A logo of Indian Oil is picture outside a fuel station. (File Photo: Reuters/Adnan Abid)
The central government has prepared a plan to bring down its stake in some large central public sector enterprises (CPSEs) to below 51% in FY20 in order to raise funds to make up for tepid revenue growth.
On the disinvestment radar this fiscal are public sector units (PSUs) like Indian Oil Corp. Ltd (IOC), NTPC Ltd, Bharat Petroleum Corp. Ltd (BPCL), GAIL Ltd, Engineers India, Container Corporation and Nalco, said The Indian Express reported.
The report also added that the stake sale could happen either through the OFS (offer for sale) or ETF (exchange-traded fund) route, with a possibility of strategic stake sale of at least one of the PSUs.

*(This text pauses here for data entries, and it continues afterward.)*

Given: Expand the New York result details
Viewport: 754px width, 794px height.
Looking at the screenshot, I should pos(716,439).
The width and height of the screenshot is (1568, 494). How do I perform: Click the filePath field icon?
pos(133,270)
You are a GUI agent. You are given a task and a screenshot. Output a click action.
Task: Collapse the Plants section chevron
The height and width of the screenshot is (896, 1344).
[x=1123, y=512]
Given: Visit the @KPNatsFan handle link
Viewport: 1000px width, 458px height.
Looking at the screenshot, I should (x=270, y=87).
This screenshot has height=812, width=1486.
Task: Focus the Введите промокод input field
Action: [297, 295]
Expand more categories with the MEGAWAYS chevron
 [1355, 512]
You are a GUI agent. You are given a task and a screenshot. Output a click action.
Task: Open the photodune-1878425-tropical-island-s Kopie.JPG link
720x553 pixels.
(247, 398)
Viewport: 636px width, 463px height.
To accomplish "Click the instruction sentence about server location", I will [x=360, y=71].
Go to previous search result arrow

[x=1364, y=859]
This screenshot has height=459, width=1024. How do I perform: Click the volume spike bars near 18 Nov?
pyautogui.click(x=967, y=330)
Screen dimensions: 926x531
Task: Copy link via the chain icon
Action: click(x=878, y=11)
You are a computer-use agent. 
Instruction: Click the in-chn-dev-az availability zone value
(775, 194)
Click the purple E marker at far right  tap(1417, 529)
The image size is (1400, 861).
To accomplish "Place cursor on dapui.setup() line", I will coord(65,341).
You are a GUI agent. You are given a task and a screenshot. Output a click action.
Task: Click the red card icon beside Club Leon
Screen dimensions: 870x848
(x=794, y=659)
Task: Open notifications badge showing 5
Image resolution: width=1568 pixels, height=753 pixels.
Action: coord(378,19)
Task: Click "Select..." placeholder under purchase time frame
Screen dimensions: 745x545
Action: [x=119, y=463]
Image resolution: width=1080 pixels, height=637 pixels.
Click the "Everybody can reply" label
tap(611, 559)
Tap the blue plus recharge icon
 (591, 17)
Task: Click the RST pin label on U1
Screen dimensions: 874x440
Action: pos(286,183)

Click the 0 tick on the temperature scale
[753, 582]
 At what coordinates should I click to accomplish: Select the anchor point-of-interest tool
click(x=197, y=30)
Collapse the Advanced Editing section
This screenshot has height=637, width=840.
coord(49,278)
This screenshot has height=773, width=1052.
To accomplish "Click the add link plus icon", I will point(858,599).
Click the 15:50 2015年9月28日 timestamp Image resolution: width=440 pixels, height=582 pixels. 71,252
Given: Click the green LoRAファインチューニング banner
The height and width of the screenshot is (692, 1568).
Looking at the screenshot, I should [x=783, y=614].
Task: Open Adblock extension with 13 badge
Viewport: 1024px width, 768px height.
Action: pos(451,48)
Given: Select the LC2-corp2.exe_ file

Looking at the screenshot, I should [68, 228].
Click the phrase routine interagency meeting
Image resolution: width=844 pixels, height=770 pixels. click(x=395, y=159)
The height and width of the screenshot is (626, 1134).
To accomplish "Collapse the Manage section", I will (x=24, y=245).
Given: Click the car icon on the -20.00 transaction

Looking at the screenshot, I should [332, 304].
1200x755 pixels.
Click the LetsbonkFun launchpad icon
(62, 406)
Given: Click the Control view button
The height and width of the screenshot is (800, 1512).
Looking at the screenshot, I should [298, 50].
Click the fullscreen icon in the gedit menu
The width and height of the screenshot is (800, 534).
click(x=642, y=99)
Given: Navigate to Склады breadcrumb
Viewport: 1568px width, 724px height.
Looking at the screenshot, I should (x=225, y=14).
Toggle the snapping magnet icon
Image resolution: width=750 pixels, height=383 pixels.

The Centre currently holds below 55% stake in these PSUs, but it can still manage to retain a majority stake in these firms after disinvestment, as significant stakes in these companies are held by government-controlled institutions such as Life Insurance Corporation of India (LIC) or other large public sector firms (through CPSE cross-holdings).
Finance minister Nirmala Sitharaman had set disinvestment target of Rs 1.05 lakh crore in July for fiscal year 2019-20, raising it from an earlier target of Rs 90,000 crore that interim finance minister Piyush Goyal had set in the interim Budget on February 1. However, so far, the central government has managed to raise only 12% of the annual disinvestment target, the report noted.
Notably, the government had collected a record Rs 1 lakh crore in FY18 and Rs 85,000 crore in FY19 from disinvestment of its stake in various PSUs.